EXERCISE INSTRUCTIONS: Print the entries below exactly as they appear, from the first line up to and including the line with "Click the GBPUSD,M15 chart window title icon". Do not print any pictures.

THE DATA:
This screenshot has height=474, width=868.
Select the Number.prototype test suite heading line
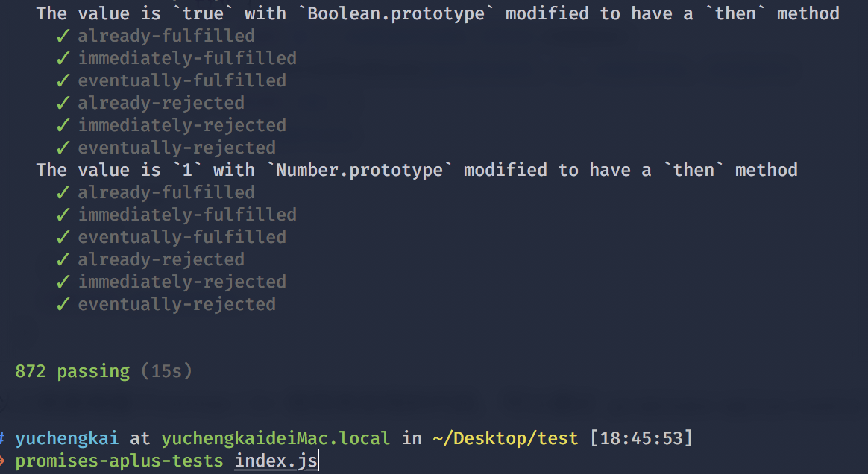pyautogui.click(x=417, y=170)
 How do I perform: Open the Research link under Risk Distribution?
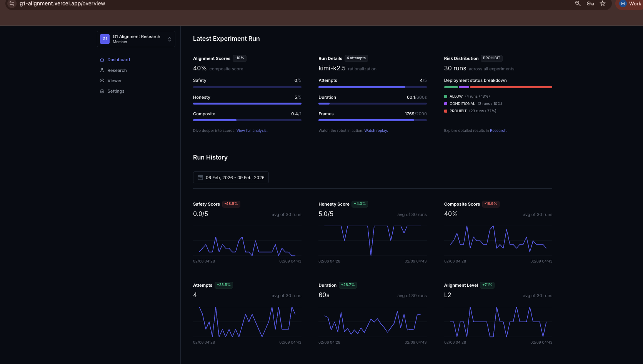[498, 131]
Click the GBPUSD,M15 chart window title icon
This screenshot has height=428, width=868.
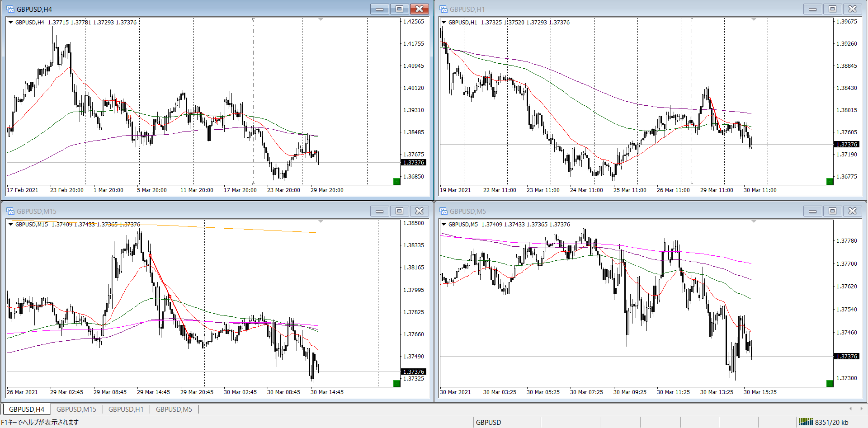10,211
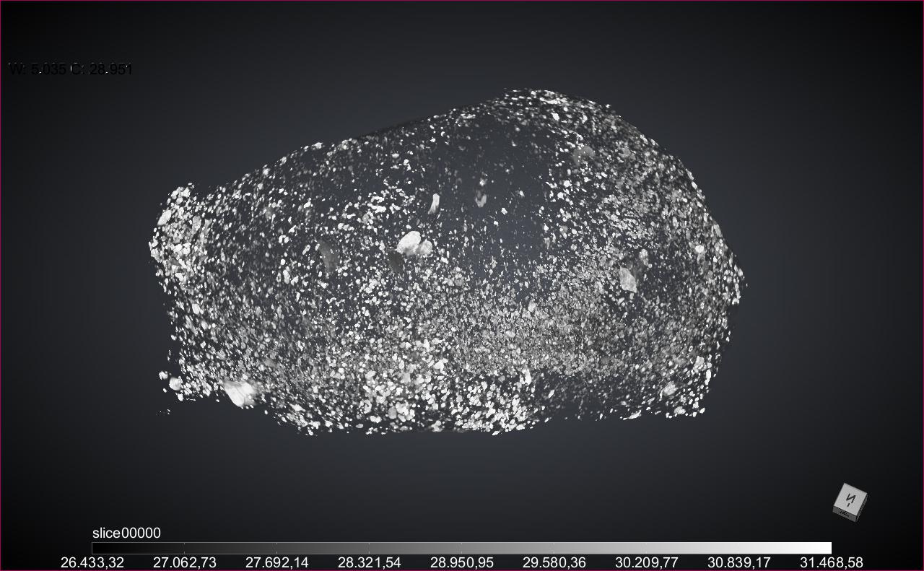Select the slice00000 color bar title
The image size is (924, 571).
pyautogui.click(x=126, y=533)
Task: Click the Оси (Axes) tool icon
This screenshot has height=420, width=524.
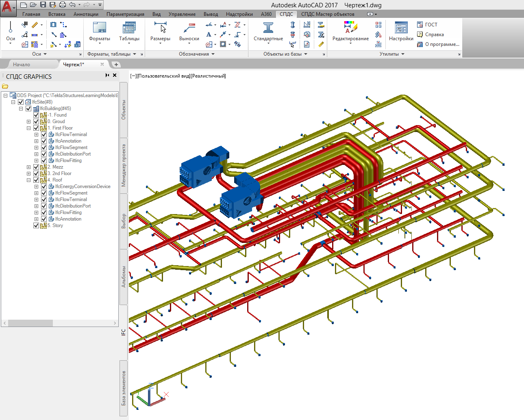Action: pos(11,28)
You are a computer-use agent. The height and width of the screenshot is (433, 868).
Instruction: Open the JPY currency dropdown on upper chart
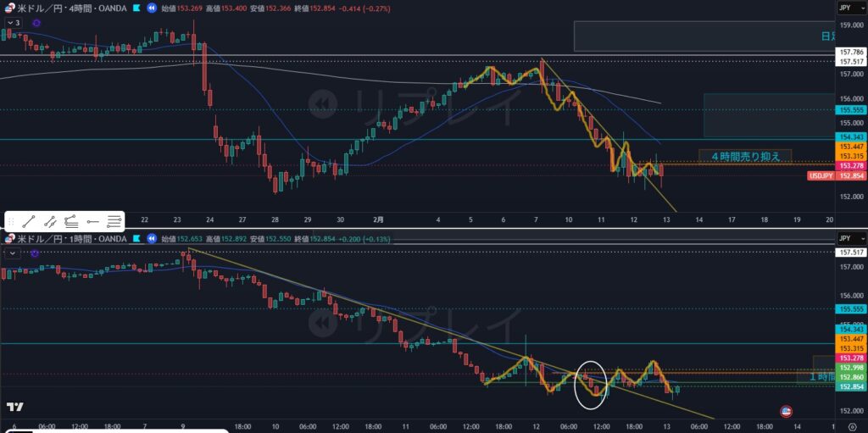coord(844,8)
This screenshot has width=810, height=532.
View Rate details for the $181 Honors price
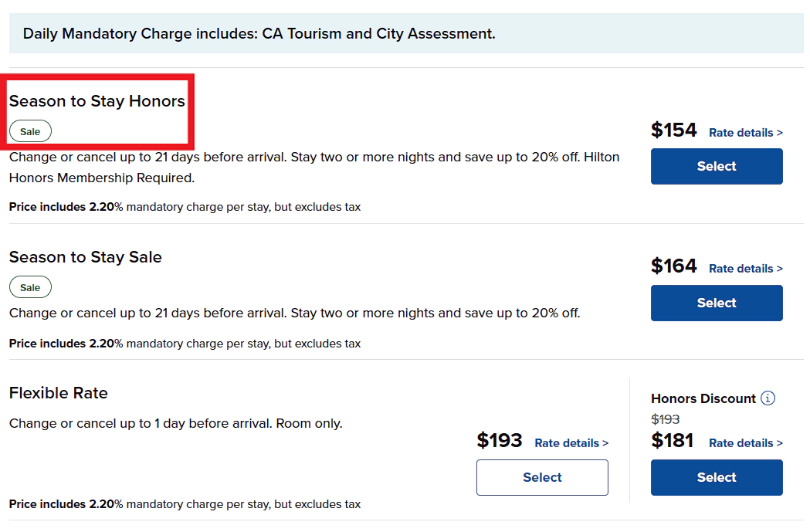[x=745, y=443]
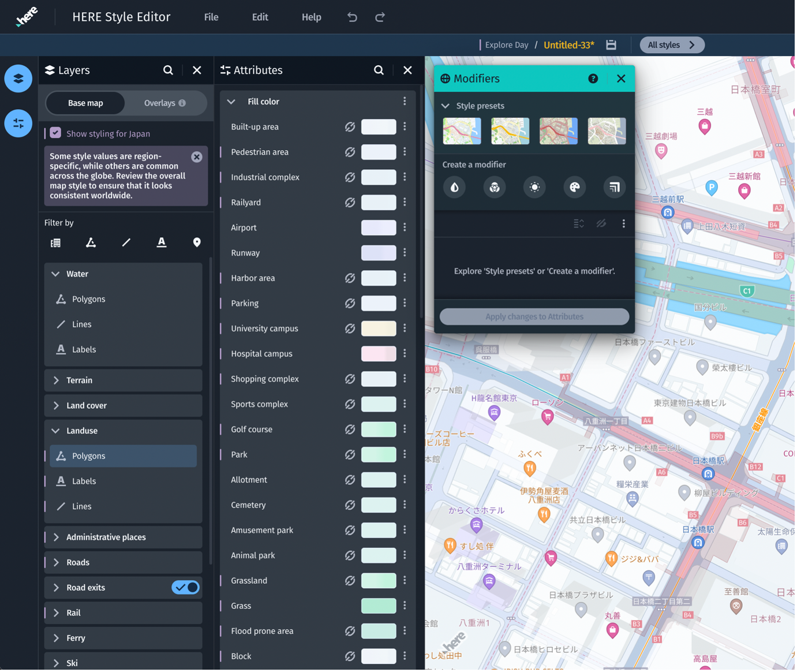Open the Hospital campus color swatch
Viewport: 797px width, 672px height.
click(379, 353)
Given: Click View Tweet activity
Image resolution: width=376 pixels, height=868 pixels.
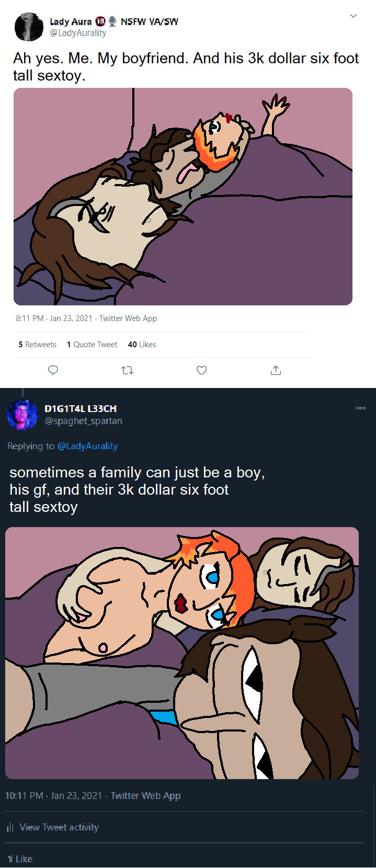Looking at the screenshot, I should pos(59,827).
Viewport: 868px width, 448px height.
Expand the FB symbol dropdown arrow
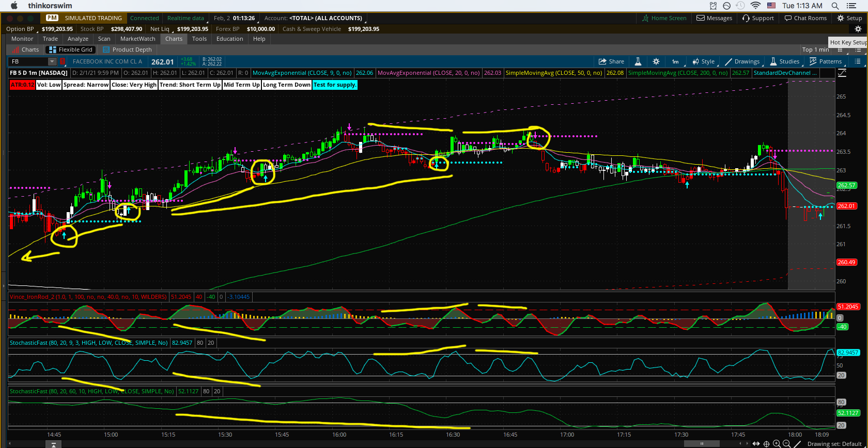tap(52, 61)
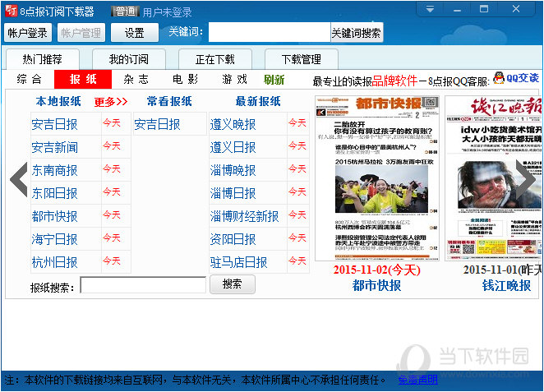544x392 pixels.
Task: Click the 帐户登录 button
Action: (x=27, y=33)
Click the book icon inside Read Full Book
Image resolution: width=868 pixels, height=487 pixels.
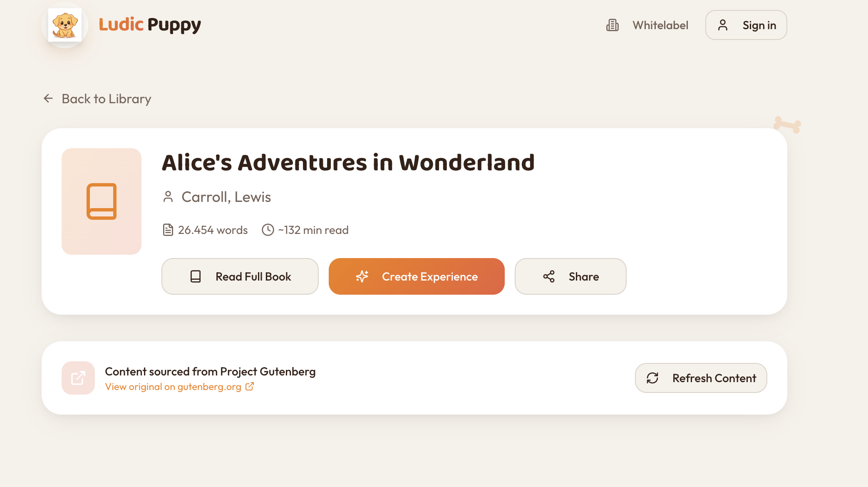(x=195, y=276)
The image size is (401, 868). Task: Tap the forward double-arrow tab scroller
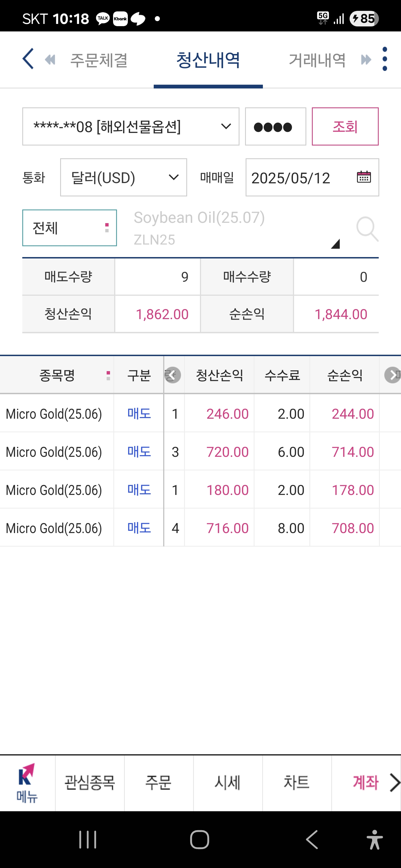(x=366, y=60)
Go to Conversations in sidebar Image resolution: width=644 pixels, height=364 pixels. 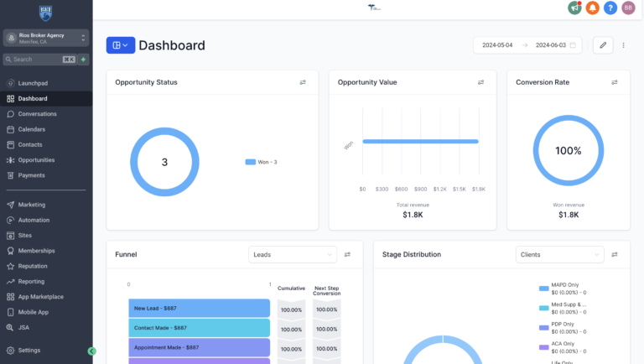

ANSWER SPACE:
This screenshot has height=474, width=868.
Select the Number.prototype test suite heading line
pyautogui.click(x=417, y=170)
 How do I perform: Open the Research link under Risk Distribution?
[498, 131]
Click the GBPUSD,M15 chart window title icon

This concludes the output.